Putting a linearized 3D array in texture memory


I’m using CUDA to accelerate a medical physics algorithm and I have been told that using textures for read-only arrays would be a good way to optimize it.

In a first attempt using only global memory, I decided to linearize the 3D array in regard to the x coordinate, thinking that by using larger block sizes in x would make the threads fetch stuff in the memory that are close by. It did not work as expected, probably because there is A LOT of divergence in the kernel anyway…

Since the array I am trying to use does not need to change during computation, I was told that texture memory would be a good bet. I tried putting it in 1D memory, but it’s probably way too big for that… 128x128x128…

I would like to know what would be the best choice for me, since my array is already linearized. If it would be better for me to put it in a 2D array and use the simple texture example as a reference or use a more fancy approach using pitched pointer,channel and extent stuff.

Obviously I’m more of a physicist than a programmer so something simple would be great.


edit: To be more precise, it’s a radiation raytracing algorithm that needs to read a (3D) density map along the way…

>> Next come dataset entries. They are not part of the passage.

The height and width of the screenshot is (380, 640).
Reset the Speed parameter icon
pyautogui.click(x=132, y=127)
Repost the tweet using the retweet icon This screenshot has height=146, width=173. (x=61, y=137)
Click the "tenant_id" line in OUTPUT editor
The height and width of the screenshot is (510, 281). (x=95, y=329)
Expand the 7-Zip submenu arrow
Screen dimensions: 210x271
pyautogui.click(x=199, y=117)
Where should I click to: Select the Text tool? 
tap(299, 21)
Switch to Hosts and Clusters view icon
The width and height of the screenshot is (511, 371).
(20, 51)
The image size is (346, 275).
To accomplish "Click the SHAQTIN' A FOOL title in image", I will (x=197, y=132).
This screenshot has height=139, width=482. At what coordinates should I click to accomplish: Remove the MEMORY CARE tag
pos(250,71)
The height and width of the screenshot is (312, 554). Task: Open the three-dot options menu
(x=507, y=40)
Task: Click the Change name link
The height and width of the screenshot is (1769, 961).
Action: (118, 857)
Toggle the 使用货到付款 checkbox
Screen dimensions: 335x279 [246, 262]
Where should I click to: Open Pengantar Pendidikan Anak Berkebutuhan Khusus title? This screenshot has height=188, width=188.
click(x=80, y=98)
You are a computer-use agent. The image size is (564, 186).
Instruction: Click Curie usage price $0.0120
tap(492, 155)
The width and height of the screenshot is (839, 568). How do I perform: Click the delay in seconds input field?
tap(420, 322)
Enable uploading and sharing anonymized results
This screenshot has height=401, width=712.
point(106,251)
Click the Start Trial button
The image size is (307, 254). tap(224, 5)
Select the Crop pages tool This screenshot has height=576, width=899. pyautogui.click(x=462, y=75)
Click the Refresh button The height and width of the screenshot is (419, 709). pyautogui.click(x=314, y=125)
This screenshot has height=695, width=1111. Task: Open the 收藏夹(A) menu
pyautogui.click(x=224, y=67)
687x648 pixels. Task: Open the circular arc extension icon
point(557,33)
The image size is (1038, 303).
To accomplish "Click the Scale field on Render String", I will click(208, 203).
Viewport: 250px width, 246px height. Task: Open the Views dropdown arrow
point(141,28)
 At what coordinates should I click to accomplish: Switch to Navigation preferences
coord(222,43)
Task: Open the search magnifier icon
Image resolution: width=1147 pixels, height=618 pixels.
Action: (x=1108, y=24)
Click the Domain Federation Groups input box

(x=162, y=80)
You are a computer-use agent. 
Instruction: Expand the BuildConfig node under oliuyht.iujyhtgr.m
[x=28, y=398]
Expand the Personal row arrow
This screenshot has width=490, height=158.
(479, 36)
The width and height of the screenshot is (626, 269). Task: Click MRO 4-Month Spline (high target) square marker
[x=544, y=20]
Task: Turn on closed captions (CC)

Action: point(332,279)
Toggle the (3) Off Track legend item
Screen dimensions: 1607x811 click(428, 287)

From the vague description it sounds like reading through the texture path would indeed be appropriate. But on modern GPUs, you don’t need to set up explicit textures to take advantage of that. Instead, look into using the __ldg() intrinsic (see documentation).

__ldg() maps to an LDG machine instruction that reads through the texture path. While the compiler can also use LDG automatically, if you want to be absolutely sure that LDG will be used, use the intrinsic. Note that if the compiler happens to already use LDG everywhere, you won’t see a performance increase over your current code. You can use cuobjdump --dump-sass to look at the generated machine code before/after.